The aim. To study the efficiency of AF induction by frequent atrial pacing as a prognostic criterium for arrhythmia recurrence in the long term after catheter treatment.
Materials and methods. We analyzed 55 catheter procedures of AF ablation in 55 patients (27 women, mean age 52 ± 6.8 years) without structural heart disease. There were 28 patients and 27 patients with paroxysmal and persistent arrhythmia, respectively. Concomitant diseases (coronary heart disease, hypertension, diabetes) were reported in 30 (54.5%) cases. The technique of the procedure was as follows. At first, the pulmonary veins were isolated. After that frequent stimulation was carried out from two sites with a cycle of 300 ms for 10 seconds, with a phased shortening by 20 ms, until atrial refractoriness was achieved. Arrhythmia was considered induced if its episode lasted more than 30 seconds. In case of induction of AF and absence of its spontaneous termination within the pre-specified time, the search and ablation of the areas with fragmented activity were performed. There were no additional effects on the substrate in the atria. Recurrence of AF was defined as the occurrence of AF within 3 months after ablation.

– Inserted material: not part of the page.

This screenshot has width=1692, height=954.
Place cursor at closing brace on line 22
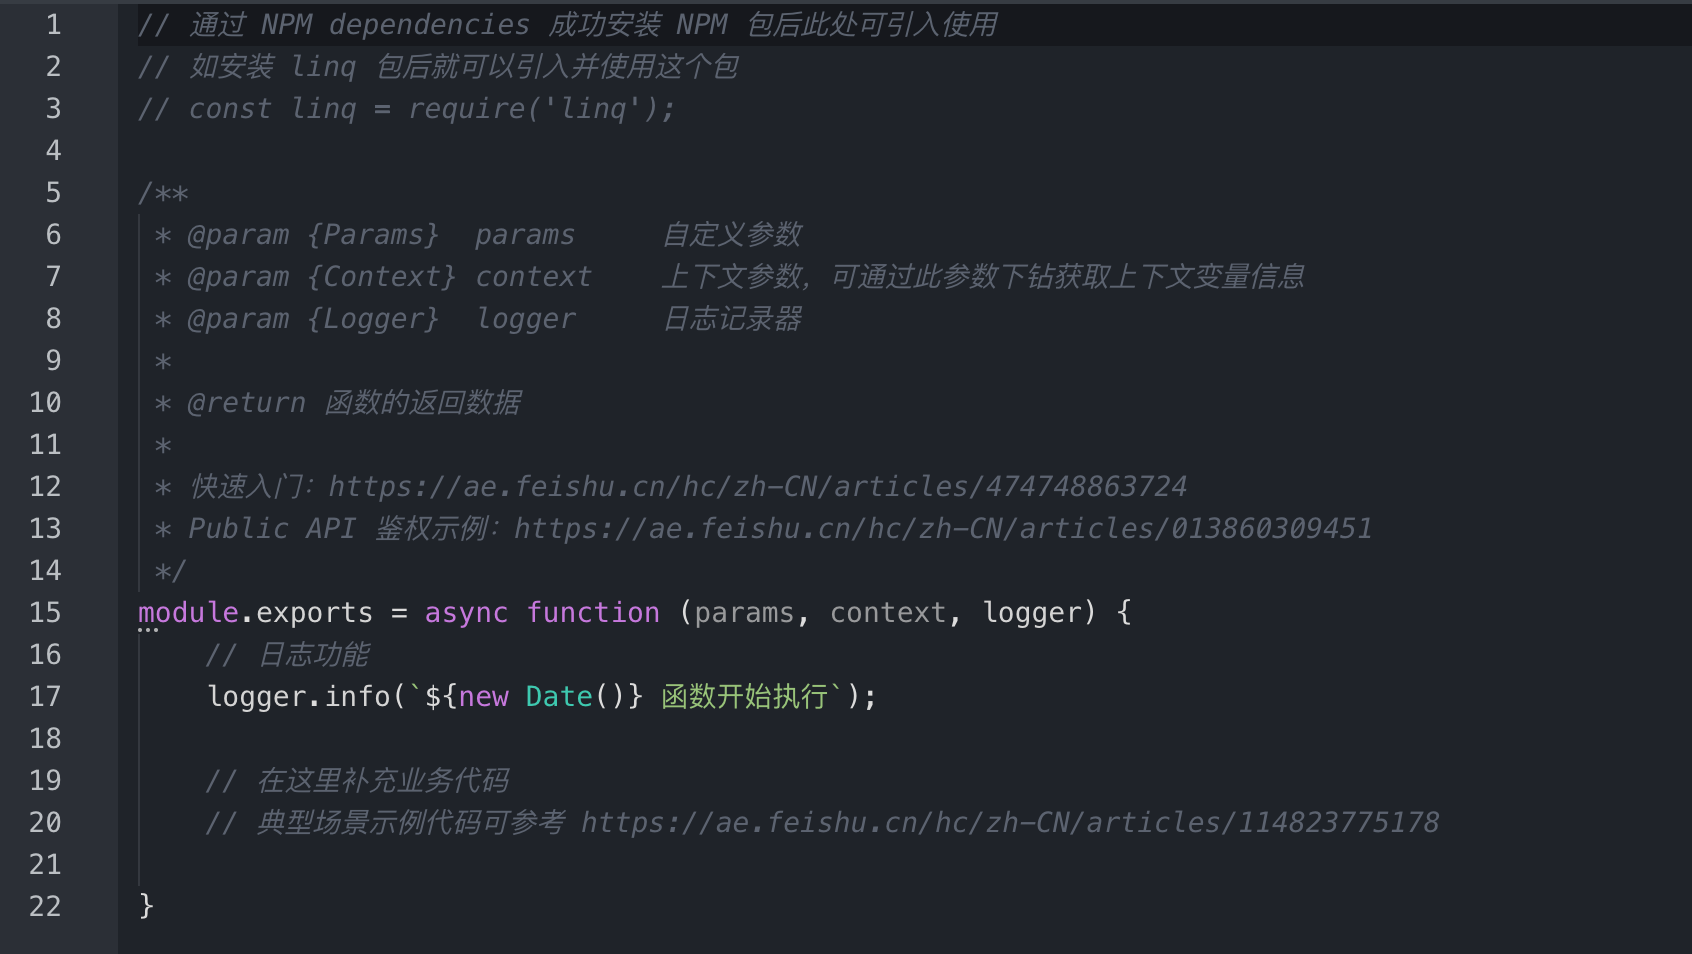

Results. Atrial fibrillation was induced in 9 (16.4%) of 55 patients. During the follow-up period lasting 12 to 26 months, recurrent arrhythmia occurred in 11 (20%) of 55 patients, including 3 (33.3%) of 9 with induced AF, and 8 (17.4 %) of 46 in whom it was not induced (relative risk 1.9; odds ratio 2.4; 95% confidence interval 16.5-23.5). Comparison of the recurrence rate depending on the form of arrhythmia did not reveal significant differences: the relative risk was 2.2 for persistent form and 1.5 for paroxysmal form (P > 0.05).
Conclusions. Our results indicate that in cases where AF was induced after pulmonary vein isolation, the likelihood of its subsequent recurrence was twice as high as in cases when it was not induced. This trend was observed both in paroxysmal and persistent forms of arrhythmia.